How to calculate the median when the data is in chunks?

Question

How to calculate the median when the data is in chunks?

Navigation

#1 by (7 votes)

7

Suppose my data is divided into 2 vectors:

x <- c(100, 400, 120)
y <- c(500, 112)

I could calculate the median, joining the two vectors and then using the median function.

median(c(x,y))
[1] 120

Suppose for some reason I can not load all my data at once into RAM, so I can not combine the two vectors and then calculate the median.

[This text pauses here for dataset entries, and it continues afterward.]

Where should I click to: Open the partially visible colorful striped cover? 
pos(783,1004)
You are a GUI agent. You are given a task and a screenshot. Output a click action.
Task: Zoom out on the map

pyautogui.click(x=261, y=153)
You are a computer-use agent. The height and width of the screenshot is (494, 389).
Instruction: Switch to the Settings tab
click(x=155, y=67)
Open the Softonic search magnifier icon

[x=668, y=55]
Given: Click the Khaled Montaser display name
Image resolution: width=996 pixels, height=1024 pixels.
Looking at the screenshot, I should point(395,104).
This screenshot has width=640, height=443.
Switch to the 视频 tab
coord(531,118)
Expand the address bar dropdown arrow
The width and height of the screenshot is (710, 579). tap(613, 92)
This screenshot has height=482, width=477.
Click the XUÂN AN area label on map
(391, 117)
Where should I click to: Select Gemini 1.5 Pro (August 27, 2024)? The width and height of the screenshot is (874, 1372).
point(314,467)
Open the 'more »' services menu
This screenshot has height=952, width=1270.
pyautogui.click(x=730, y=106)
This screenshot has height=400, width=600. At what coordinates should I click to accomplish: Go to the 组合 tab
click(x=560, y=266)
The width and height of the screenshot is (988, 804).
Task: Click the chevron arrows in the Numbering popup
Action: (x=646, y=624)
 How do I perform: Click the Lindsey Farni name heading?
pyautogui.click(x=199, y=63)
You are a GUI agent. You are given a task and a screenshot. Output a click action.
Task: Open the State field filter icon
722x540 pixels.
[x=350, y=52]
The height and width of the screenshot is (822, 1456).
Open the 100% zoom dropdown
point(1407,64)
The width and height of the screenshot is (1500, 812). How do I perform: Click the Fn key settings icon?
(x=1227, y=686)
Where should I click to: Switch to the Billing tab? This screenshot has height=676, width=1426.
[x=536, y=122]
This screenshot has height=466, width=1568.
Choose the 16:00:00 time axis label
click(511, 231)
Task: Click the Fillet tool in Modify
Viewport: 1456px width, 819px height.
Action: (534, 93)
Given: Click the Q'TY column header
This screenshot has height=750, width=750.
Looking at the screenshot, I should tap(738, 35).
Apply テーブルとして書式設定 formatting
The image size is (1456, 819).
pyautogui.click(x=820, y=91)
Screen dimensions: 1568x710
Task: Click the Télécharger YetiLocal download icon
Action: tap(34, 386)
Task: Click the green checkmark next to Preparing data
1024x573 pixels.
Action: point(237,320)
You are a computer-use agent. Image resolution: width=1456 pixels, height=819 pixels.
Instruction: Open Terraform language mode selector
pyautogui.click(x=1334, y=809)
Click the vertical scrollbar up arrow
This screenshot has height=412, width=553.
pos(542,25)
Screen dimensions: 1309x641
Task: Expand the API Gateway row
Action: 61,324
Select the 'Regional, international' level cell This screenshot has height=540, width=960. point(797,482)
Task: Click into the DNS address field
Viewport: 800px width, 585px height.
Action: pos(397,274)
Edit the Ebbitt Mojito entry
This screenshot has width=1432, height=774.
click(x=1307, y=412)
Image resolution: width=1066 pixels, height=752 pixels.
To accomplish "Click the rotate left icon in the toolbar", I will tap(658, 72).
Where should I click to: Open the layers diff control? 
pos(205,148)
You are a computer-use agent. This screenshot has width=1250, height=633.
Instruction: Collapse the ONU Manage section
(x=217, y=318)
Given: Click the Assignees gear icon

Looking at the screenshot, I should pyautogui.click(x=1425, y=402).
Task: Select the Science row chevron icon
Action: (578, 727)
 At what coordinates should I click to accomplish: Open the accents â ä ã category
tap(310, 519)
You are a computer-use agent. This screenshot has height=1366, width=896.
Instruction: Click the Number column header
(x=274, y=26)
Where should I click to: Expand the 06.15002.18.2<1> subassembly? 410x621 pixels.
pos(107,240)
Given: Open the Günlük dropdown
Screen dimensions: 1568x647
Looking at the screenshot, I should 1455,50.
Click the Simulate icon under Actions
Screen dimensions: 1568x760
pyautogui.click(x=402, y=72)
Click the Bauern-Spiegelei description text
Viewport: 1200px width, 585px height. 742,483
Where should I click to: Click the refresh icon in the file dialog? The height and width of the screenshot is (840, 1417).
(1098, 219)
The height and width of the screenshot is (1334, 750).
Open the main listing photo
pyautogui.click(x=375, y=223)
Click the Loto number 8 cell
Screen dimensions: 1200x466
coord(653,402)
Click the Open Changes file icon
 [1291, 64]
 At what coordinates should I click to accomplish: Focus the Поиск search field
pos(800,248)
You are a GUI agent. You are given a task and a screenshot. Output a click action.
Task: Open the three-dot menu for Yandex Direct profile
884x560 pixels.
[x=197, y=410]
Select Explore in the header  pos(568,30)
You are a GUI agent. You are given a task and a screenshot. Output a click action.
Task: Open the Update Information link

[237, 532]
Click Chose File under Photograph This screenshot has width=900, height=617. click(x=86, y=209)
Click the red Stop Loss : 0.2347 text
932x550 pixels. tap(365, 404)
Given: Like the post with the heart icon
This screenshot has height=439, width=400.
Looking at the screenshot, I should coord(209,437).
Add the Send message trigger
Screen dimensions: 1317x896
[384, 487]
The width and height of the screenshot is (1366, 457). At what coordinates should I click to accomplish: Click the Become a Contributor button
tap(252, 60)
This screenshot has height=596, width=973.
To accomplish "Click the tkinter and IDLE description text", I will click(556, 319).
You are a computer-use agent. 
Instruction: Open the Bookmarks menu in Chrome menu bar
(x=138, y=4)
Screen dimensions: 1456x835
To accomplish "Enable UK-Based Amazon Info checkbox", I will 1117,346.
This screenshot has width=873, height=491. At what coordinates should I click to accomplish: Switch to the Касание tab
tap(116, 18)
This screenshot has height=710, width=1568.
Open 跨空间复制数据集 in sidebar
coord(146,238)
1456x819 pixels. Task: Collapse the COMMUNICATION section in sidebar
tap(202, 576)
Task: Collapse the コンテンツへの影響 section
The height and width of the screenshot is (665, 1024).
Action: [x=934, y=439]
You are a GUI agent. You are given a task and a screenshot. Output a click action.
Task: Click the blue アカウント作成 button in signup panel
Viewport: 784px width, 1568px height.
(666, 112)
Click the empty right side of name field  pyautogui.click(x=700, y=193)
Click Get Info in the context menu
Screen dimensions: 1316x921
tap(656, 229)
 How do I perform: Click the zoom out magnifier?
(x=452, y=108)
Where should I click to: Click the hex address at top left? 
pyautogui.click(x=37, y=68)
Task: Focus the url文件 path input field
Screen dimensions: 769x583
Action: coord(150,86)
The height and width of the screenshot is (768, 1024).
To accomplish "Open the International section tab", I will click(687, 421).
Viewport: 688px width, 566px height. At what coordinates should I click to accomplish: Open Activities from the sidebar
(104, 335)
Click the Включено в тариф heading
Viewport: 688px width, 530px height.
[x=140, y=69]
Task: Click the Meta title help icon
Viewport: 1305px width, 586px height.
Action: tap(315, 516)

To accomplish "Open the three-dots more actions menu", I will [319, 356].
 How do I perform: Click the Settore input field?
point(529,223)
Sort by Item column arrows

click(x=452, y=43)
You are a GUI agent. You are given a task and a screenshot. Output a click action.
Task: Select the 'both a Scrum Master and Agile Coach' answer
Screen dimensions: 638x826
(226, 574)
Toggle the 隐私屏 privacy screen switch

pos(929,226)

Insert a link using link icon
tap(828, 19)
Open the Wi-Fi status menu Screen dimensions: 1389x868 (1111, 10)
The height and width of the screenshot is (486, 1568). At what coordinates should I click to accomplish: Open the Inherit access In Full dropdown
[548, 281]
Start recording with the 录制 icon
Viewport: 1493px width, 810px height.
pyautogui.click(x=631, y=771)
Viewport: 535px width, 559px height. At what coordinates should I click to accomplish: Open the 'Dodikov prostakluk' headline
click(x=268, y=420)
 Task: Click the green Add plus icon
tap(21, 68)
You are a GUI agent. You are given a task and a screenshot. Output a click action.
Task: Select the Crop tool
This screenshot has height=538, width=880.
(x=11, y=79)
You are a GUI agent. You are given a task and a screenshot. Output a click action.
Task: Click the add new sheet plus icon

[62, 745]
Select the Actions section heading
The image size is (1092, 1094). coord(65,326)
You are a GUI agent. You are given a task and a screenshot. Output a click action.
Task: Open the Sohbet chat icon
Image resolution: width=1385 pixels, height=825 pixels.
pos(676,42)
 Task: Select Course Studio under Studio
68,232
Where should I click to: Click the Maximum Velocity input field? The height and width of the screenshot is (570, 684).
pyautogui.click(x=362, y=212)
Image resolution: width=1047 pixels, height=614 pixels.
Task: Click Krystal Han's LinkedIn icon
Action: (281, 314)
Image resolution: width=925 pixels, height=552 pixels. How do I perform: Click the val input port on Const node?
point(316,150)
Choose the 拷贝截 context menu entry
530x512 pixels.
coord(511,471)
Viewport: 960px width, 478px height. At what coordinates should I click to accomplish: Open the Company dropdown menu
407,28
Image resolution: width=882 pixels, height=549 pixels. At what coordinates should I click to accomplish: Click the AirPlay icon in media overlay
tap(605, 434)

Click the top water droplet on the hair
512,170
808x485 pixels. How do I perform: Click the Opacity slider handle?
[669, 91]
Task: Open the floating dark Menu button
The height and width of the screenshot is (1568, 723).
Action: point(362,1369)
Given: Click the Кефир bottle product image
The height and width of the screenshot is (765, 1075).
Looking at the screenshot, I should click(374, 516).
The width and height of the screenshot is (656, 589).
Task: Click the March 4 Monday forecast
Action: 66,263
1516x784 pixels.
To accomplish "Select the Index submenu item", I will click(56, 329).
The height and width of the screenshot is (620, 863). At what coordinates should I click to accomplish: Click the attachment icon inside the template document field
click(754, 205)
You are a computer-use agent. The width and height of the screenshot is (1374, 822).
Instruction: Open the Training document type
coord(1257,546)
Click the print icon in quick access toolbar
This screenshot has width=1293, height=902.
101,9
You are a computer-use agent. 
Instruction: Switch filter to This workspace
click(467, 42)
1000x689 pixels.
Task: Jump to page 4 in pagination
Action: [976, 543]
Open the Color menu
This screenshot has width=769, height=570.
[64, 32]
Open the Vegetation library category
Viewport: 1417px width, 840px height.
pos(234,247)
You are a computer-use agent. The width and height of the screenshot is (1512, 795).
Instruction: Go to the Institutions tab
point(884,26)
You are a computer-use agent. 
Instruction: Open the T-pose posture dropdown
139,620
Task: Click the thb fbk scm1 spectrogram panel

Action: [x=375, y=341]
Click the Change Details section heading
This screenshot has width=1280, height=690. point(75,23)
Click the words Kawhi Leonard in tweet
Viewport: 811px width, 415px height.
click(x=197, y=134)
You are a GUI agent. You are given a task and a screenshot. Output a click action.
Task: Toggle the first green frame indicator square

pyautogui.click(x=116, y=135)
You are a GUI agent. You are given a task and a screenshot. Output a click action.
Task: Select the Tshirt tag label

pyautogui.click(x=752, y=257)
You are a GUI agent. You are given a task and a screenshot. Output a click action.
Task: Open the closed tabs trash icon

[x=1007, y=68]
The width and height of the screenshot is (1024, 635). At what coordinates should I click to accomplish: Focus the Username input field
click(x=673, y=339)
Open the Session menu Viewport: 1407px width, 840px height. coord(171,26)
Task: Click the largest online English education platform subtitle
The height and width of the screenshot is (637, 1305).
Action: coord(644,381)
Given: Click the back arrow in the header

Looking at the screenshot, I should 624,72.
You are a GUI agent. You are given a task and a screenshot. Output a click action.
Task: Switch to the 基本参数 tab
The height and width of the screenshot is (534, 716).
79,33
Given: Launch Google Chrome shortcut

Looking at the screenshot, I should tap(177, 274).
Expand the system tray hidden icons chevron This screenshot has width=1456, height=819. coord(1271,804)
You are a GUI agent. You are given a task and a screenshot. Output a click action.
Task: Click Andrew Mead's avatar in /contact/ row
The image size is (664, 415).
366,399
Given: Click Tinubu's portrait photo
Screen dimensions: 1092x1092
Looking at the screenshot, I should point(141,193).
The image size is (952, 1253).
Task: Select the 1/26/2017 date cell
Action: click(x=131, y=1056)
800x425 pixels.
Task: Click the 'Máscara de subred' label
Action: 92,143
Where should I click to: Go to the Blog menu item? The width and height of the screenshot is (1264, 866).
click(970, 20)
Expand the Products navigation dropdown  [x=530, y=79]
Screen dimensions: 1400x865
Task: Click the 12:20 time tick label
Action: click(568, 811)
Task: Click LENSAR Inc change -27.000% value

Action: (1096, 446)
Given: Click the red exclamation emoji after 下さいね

If I were to calculate the average, this way, in chunks, I could do the following:

I calculate the sum and number of elements of x
I calculate the sum and number of elements of y
We sum the sum of x with the sum of y and the number of elements of x with the number of elements of y
I divide one by the other, for example:

Example:

x_sum <- sum(x)
x_l <- length(x)
y_sum <- sum(y)
y_l <- length(y)
(x_sum + y_sum)/(x_l + y_l)
[1] 246.4

This would allow me to calculate the average without at any time needing to have the two vectors loaded in RAM.

What algorithm could I use to do something like this, but to calculate the median?

Obs I used the R language for the examples, but the answer need not be in R as long as I explain the algorithm.

algoritmo r

asked by anonymous 30.12.2016 / 02:08

1 answer

How to mount a SELECT to return the last status change of each id? Input type file does not work in webview

score 7 · Accepted Answer

My intuition says that this problem does not have an exact solution as in the case of the mean. Thinking of a simple case, with two samples x and y , where

x <- c(1, 1, 1)
y <- c(1, 2, 3)

We have to

median(c(x, y))
[1] 1

But if we try to average the medians or the medians of the medians, we get values different from the value sought:

mean(c(median(x), median(y)))
[1] 1.5
median(c(median(x), median(y)))
[1] 1.5

This is due to the fact that the average throw away information, even more information than the average throws. For example, the sample size is not important to calculate the median. The only thing that matters is whether the sample size is even or odd.

So I come back to my initial statement. My intuition says this problem does not have an exact solution , but nothing prevents us from finding an approximate solution.

Ever heard of bootstrap ? It is a statistical technique that allows finding the sample distribution of any statistic about which we have no further information.

The basic idea is to take a sample of size n = x_l + y_l , with replacement, of the two vectors that you have, and calculate the median of each one of them. Repeat this procedure thousands of times. With this, you will have the sample distribution of the median of your population of interest. It will then be possible to calculate the mean or median of these samples. This link has a pretty cool application of this concept . I wrote a small code that does this, without using the package boot of R . In this code I take samples of size 10, which can have size x_l from 0 to 10 for the vector x and size n-x_l for the y vector. I repeat this procedure ten thousand times. In the end, I average these simulations as the median value of c(x,y) :

n           <- 10
repl        <- 100000
median_boot <- 0

for (i in 1:repl){
    x_l <- sample(0:n, 1)
    y_l <- n-x_l

    x_sample <- sample(x, x_l, replace=TRUE)
    y_sample <- sample(y, y_l, replace=TRUE)

    median_boot[i] <- median(c(x_sample, y_sample))
}

mean(median_boot)
1.29458

median(median_boot)
1

sd(median_boot)
0.4767598

hist(median_boot)

Notethatthemean1.29458wasfarfromthemedianactualvalue,whichis1.However,itwasmuchbetterthanthe1.5valueIestimatedearlier,naively.ThisisbecausethedataIusedisprettybadlybehaved.Theseresultsshouldlookalotbetterifyouhavea"better" behavior, with more data, but not necessarily symmetric to the average.

In addition, it is possible, with the median_boot vector, to create an empirical confidence interval for the median. In this case, just pick up the percentiles at 2.5% and 97.5% to find it:

c(quantile(median_boot, 0.025), quantile(median_boot, 0.975))
 2.5% 97.5% 
  1.0   2.5

Again, the result was not very good because the distribution I used is not good. The results will be more appropriate if you work with a distribution with better behavior, not something degenerate like this example.

You even tried to use R artifacts that allow you to load very large databases in memory ? Maybe something like this might help solve your problem, since the data would not be loaded completely into RAM?